Vowel formants produced by DARLA and FAVE

A dataset containing information on 3,504 vowel tokens. It is formatted very nearly how FAVE outputs its spreadsheets, so it is useful for demonstrating code assuming you have a FAVE-produced spreadsheet.

darla

Format

A dataframe with 3,504 rows and 43 variables. There are probably better explanations of these variables elsewhere on the internet, but here's my description:

name

speaker name. Since this is just my data, it's just "joey"

sex

speaker sex. Since it's me, it's "M" for "male"

vowel

vowel, in ARPABET. Since DARLA uses the CMU Pronouncing Dictionary, it uses ARPABET for transcription of the vowels. This is a handy transcription system since all General American English vowels are represented using two-letter codes.

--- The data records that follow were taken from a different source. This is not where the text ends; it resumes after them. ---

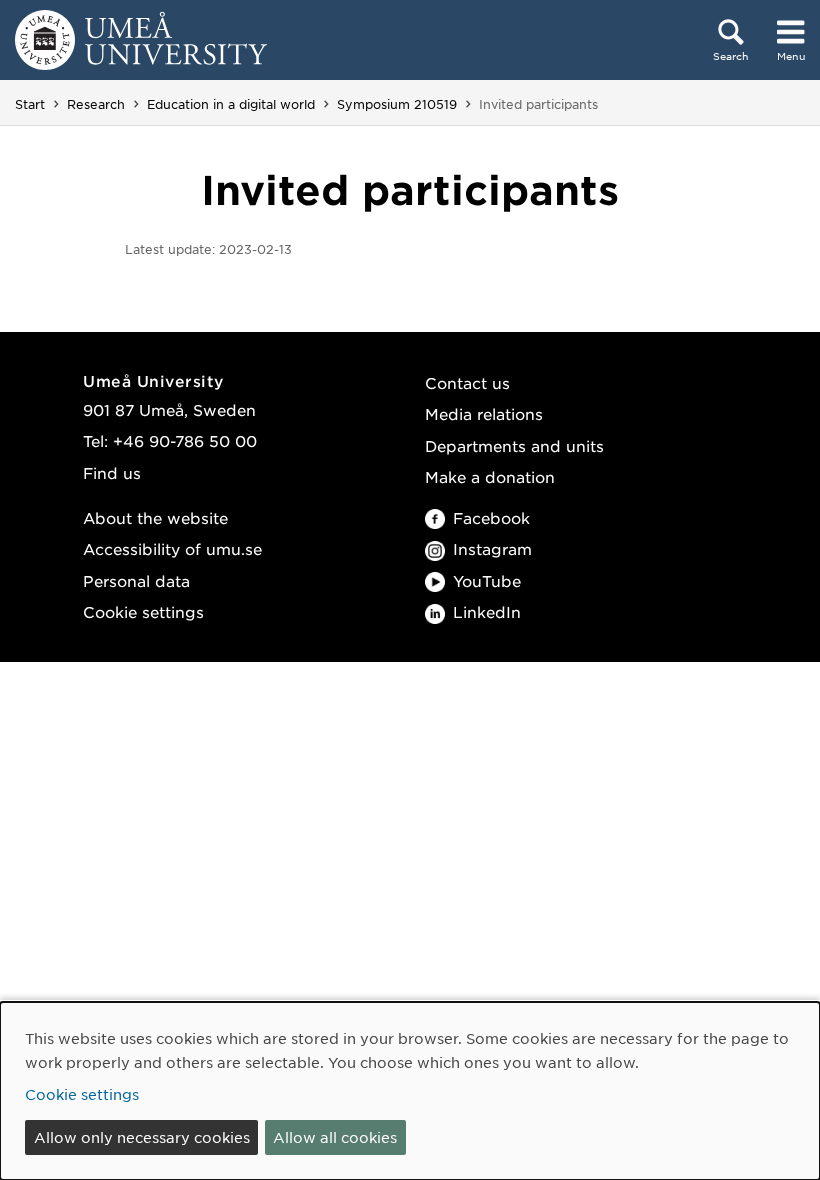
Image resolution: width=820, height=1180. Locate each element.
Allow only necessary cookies (142, 1137)
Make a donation (490, 476)
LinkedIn (487, 611)
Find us (112, 472)
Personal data (136, 580)
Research (96, 104)
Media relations (484, 413)
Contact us (467, 382)
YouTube (487, 580)
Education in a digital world (231, 104)
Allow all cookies (335, 1137)
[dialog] (410, 1091)
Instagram (492, 548)
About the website (155, 517)
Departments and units (514, 445)
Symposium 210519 (397, 104)
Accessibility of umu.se (172, 548)
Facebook (491, 517)
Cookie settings (143, 611)
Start (30, 104)
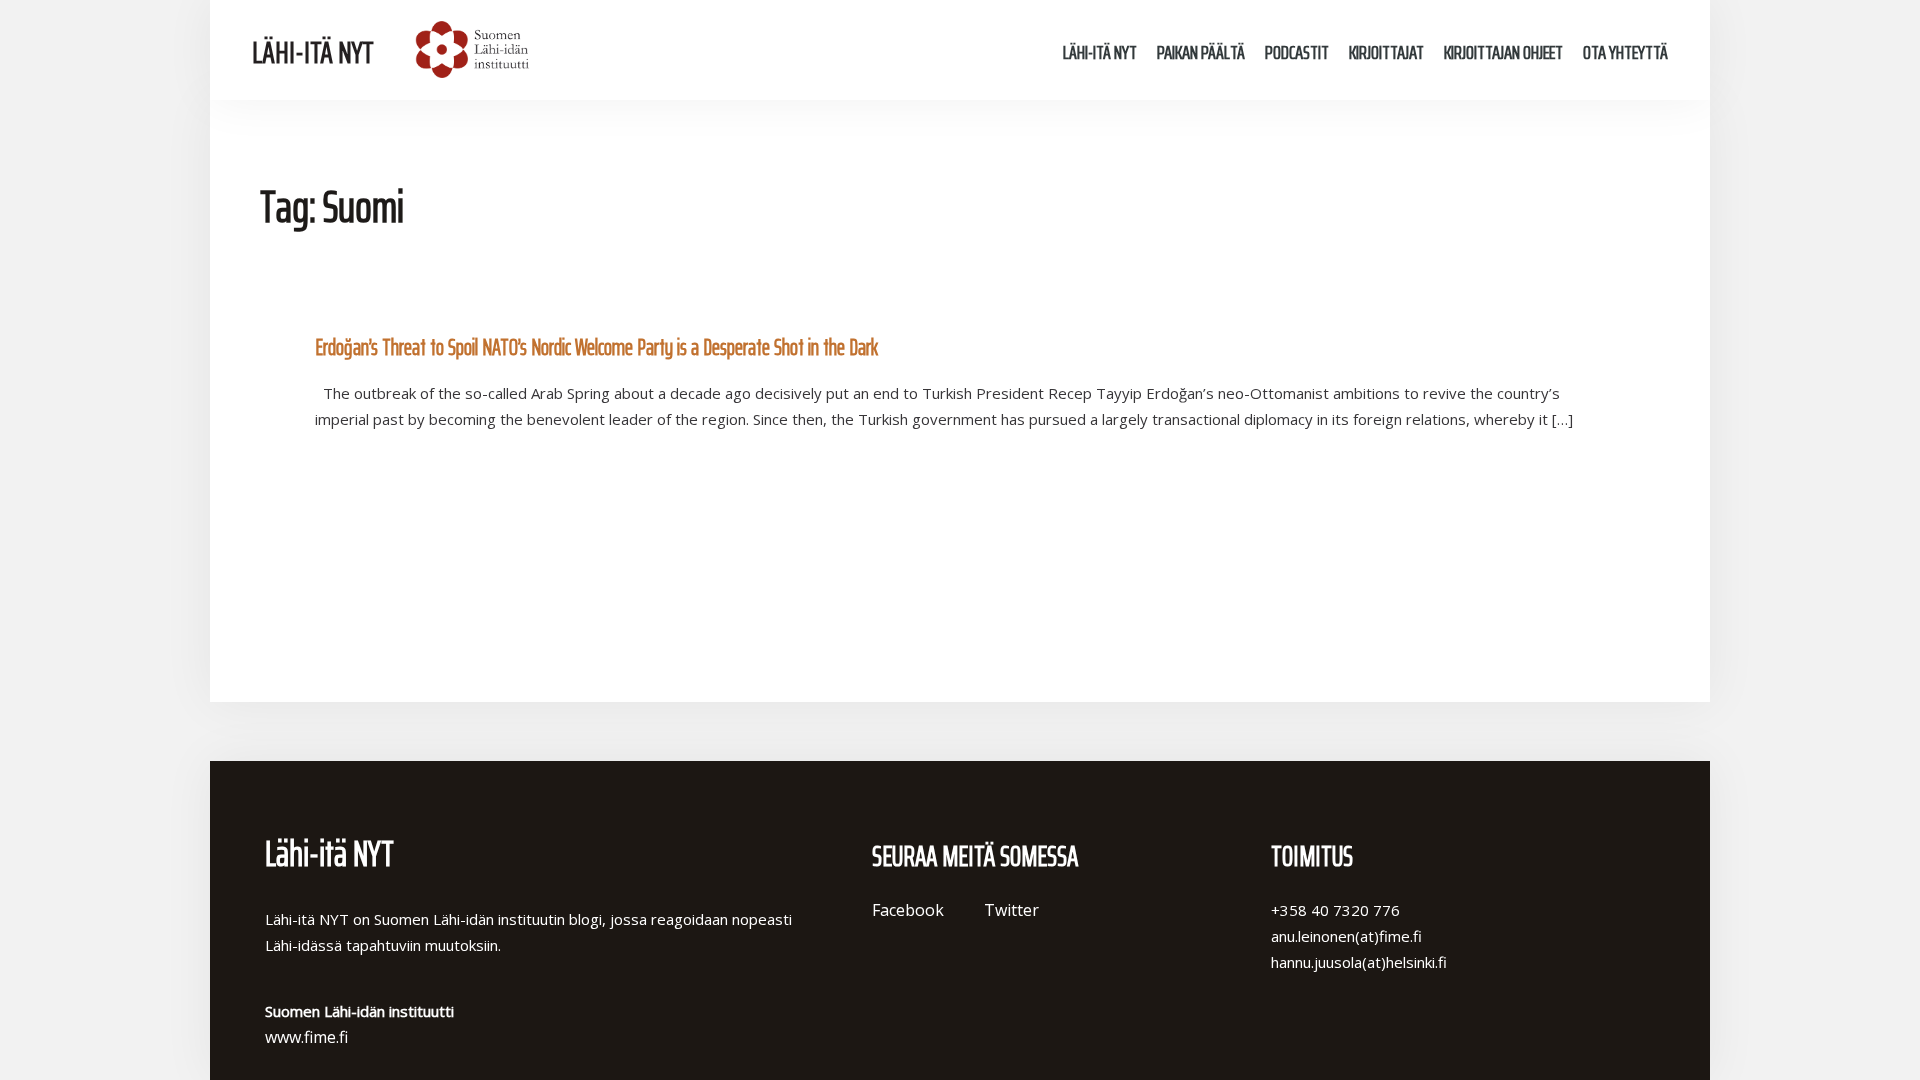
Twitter (1011, 910)
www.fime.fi (306, 1037)
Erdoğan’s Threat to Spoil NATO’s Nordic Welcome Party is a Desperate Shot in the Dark (596, 347)
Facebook (908, 910)
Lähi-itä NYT (313, 52)
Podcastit (1297, 52)
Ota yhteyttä (1625, 52)
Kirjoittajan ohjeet (1503, 52)
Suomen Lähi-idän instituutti (469, 50)
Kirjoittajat (1386, 52)
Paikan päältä (1201, 52)
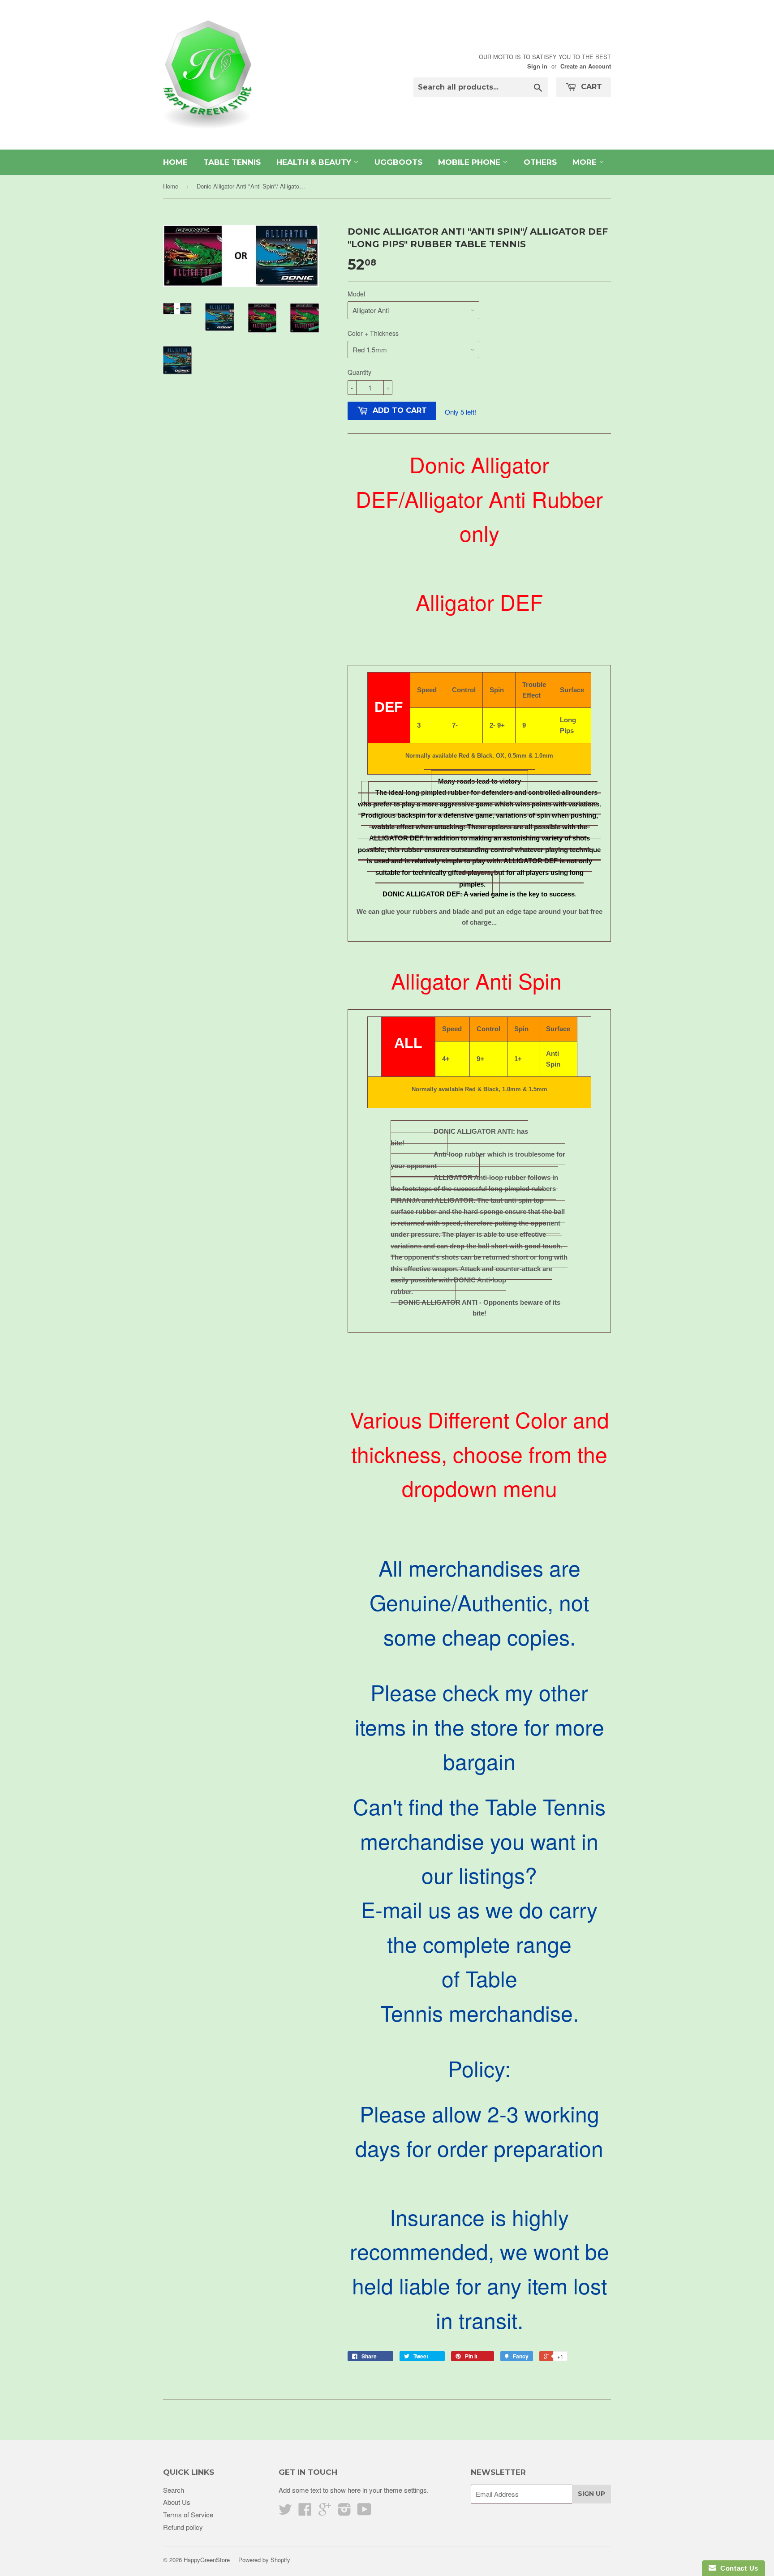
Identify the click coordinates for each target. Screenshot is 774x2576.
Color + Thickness (373, 333)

Other columns will be added later.

Details

To create this dataset, I first selected 300 sentences from COCA. This was part of a research project and I wanted to run through the sentences I would have participants read by going through them myself. The sentences were chosen because they contained key words I wanted to elicit.

It is not the cleanest dataset. I sat at my kitchen table and read the 300 sentences with a decent microphone, but I had a bit of sore throat, so my voice was not how it normally sounded. Plus, there was an infact screaming during part of the recording. For my purposes, I didn't need a particularly clean dataset, so I was fine with that. This was sometime around June 2017.

I processed the data using DARLA (http://darla.dartmouth.edu) using its automatic speech recognition option. I didn't have the time to transcribe the data myself, and I didn't find it necessary, really. DARLA admits that its word-level transcriptions are not completely reliable, but that it does do a pretty good job at at least getting the vowels correct. Comparing this output to the script I read, I'd say that's about right.

After DARLA did its automatic transcription, it sent the audio and transcription to be force aligned. At the time, Prosody-Lab was used.

Finally, DARLA sends the audio and phoneme-level transcriptions to FAVE for formant extraction. The resulting dataset is very nearly the same as the one that FAVE produced. The only modifications are in the first few metadata columns.

This dataset is useful for two reasons. First, I use this code in a lot of my R workshops; if you have FAVE-produced data yourself, you'll be able to follow along using your own data with minimal modifications to the code. Second, it's a great example of noisy data, which is useful when demonstrating functions that detect outliers.

Metadata about the speaker: White male, born in 1989 in suburban St. Louis where I lived until I was 18. Parents are from upstate New York and Minnesota. Lived in Utah, Brazil, and Georgia as an adult. Data was recorded July 2020 (age 31).